Capital Gains on sale of ESOP Share

I have exercised my ESOP shares this month, in 2013 Dec a company which has acquired 100% stake in my present company will buy back the shares from me at agreed price, with this there will be capital gain to me. What is my tax liability for this current year 2012-13 and tax liability for next year, my current tax slab is 20% and next year it will remain same even with this capital gain. I checked in the google, where it is mentioned there will be perquisite tax this year and also long term capital gain tax next year, please advice.
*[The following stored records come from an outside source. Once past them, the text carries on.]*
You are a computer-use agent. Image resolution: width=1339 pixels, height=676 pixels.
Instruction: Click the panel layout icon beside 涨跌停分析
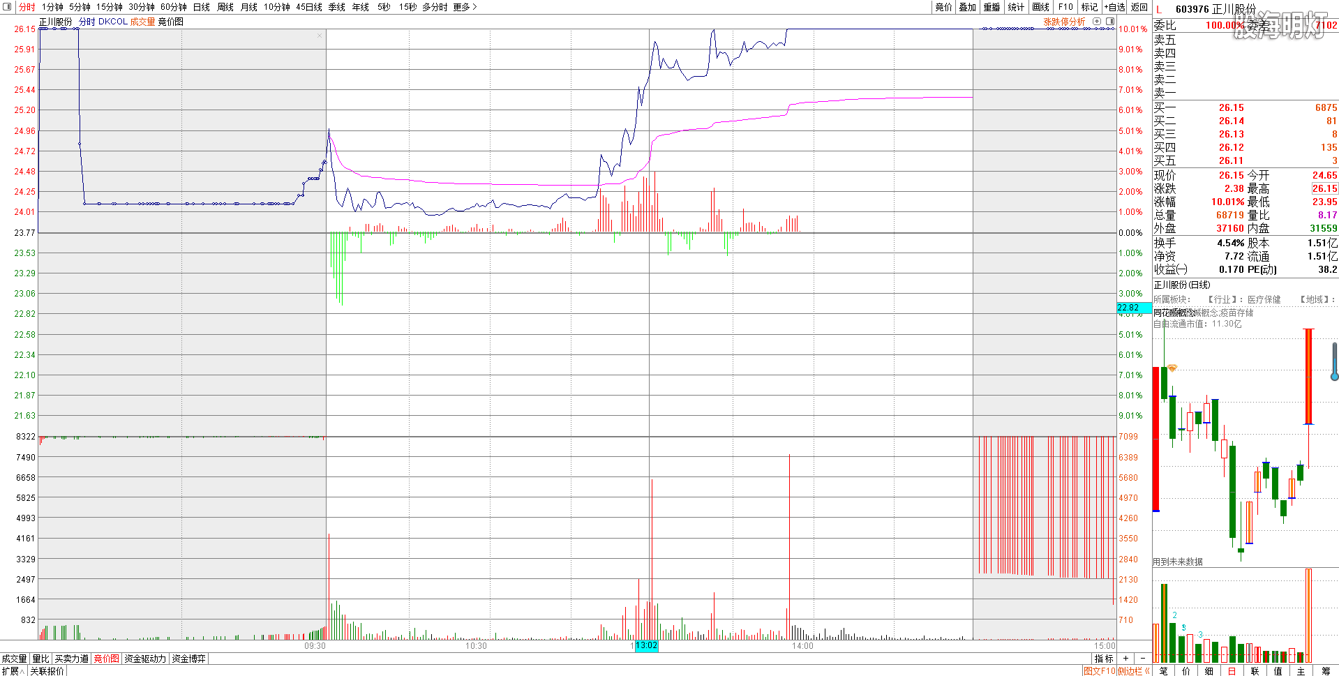[1110, 22]
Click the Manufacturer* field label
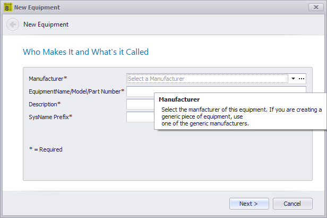Screen dimensions: 327x218 click(x=48, y=79)
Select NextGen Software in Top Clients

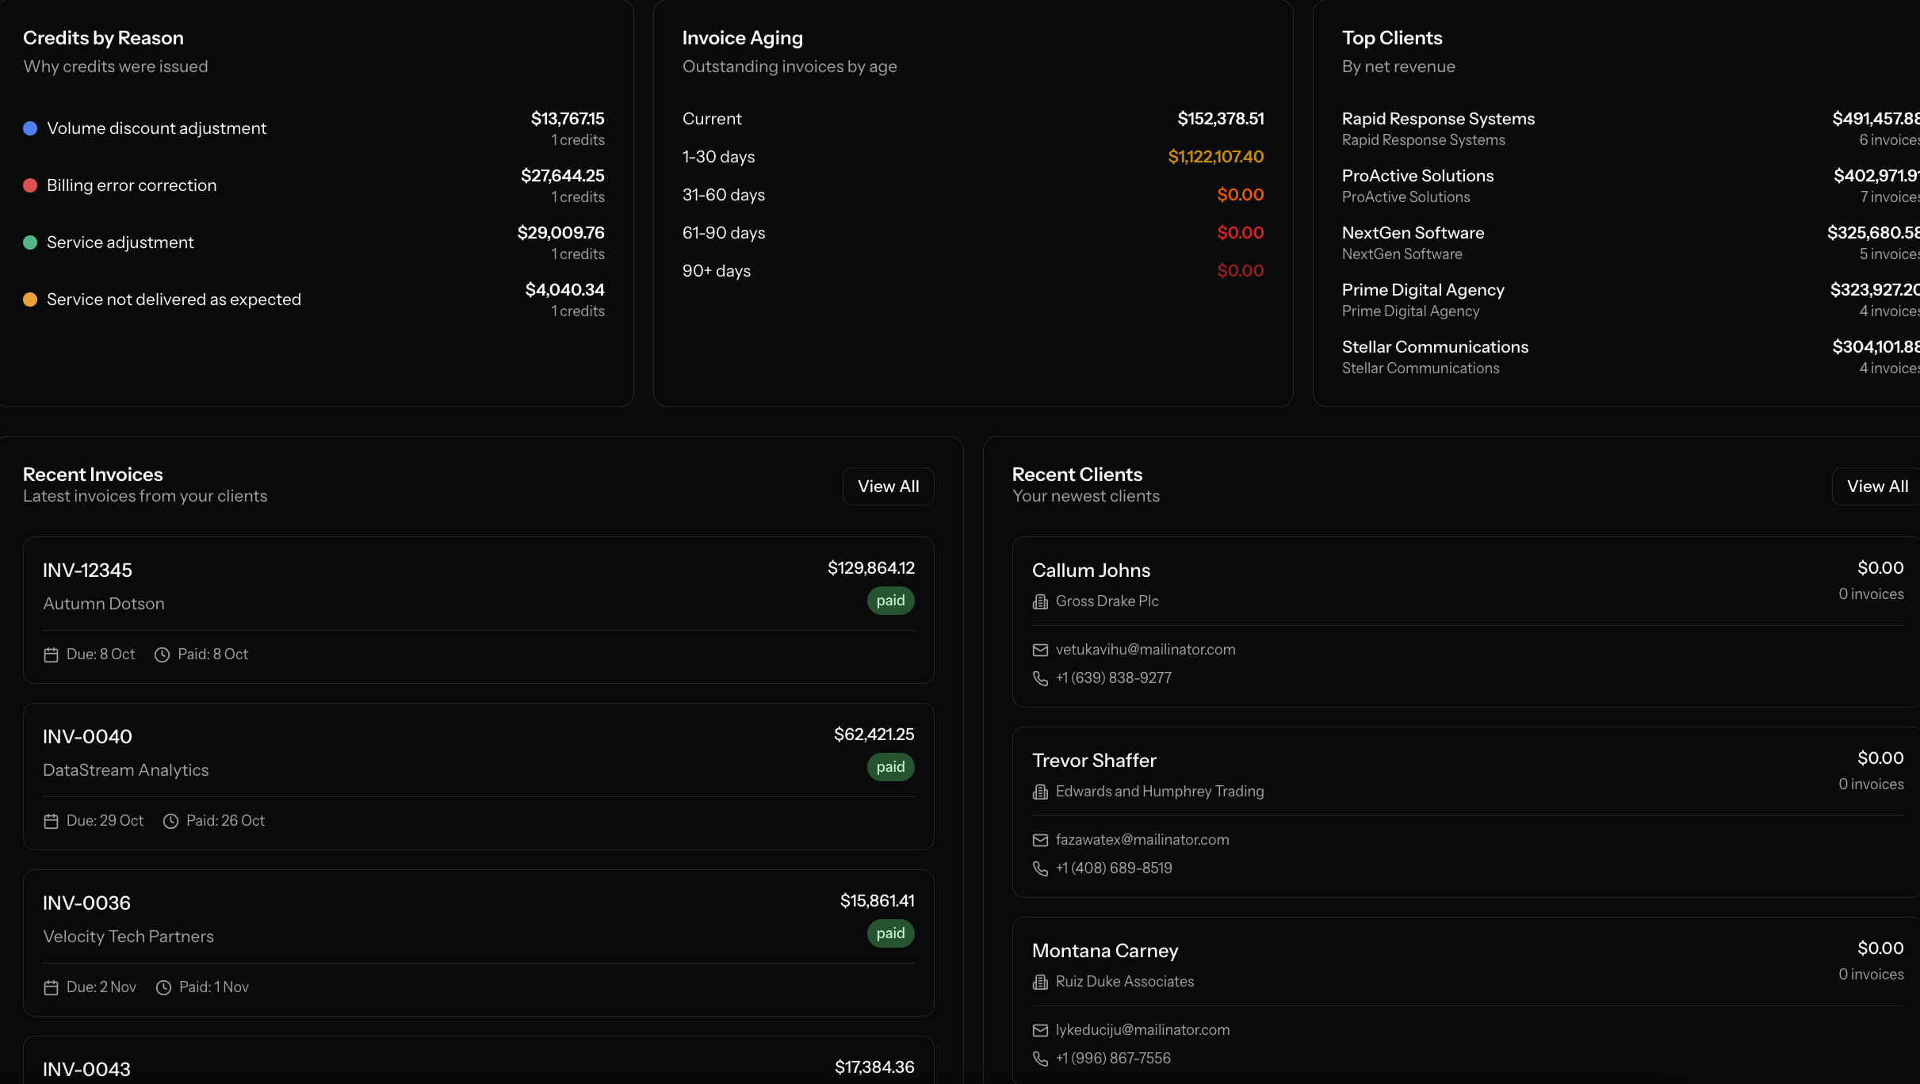pos(1413,233)
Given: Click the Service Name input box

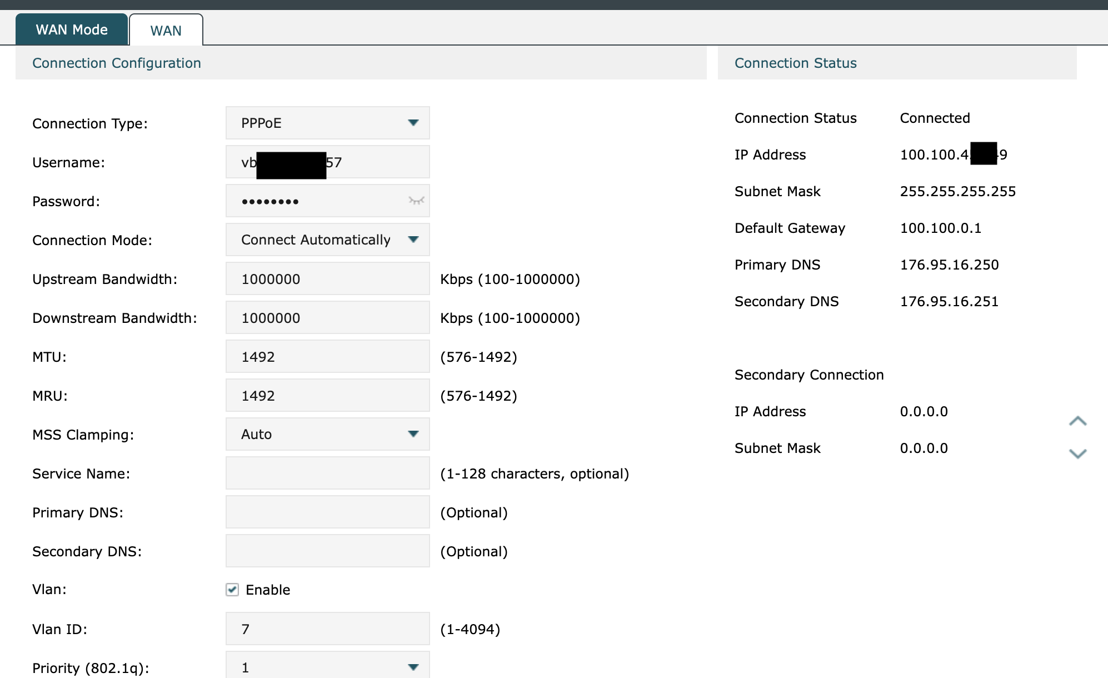Looking at the screenshot, I should click(327, 473).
Soundhararaj N

asked Dec 19 '12 at 14:44 by nsraj1 1111


If the company for which you are buying stocks, is listed on Indian stock exchange, then it would be a long term capital gain if sold after a year and income tax would be zero.

In case this company is not listed in India, then gains from sale before one years would be considered as a long term gain. Such gains would be taxed @ 20% rate with indexation benefit OR at rate of 10% without indexation benefit.

As FBT has been abolished, tax on perquisite value is now payable. Tax would be payable on difference between the fair market value (FMV) on exercise date and actual exercise price. This value would be added to your taxable income and taxed as per your slab rates. The long term gains next year would be computed by considering fair market price at the buying time as purchase price.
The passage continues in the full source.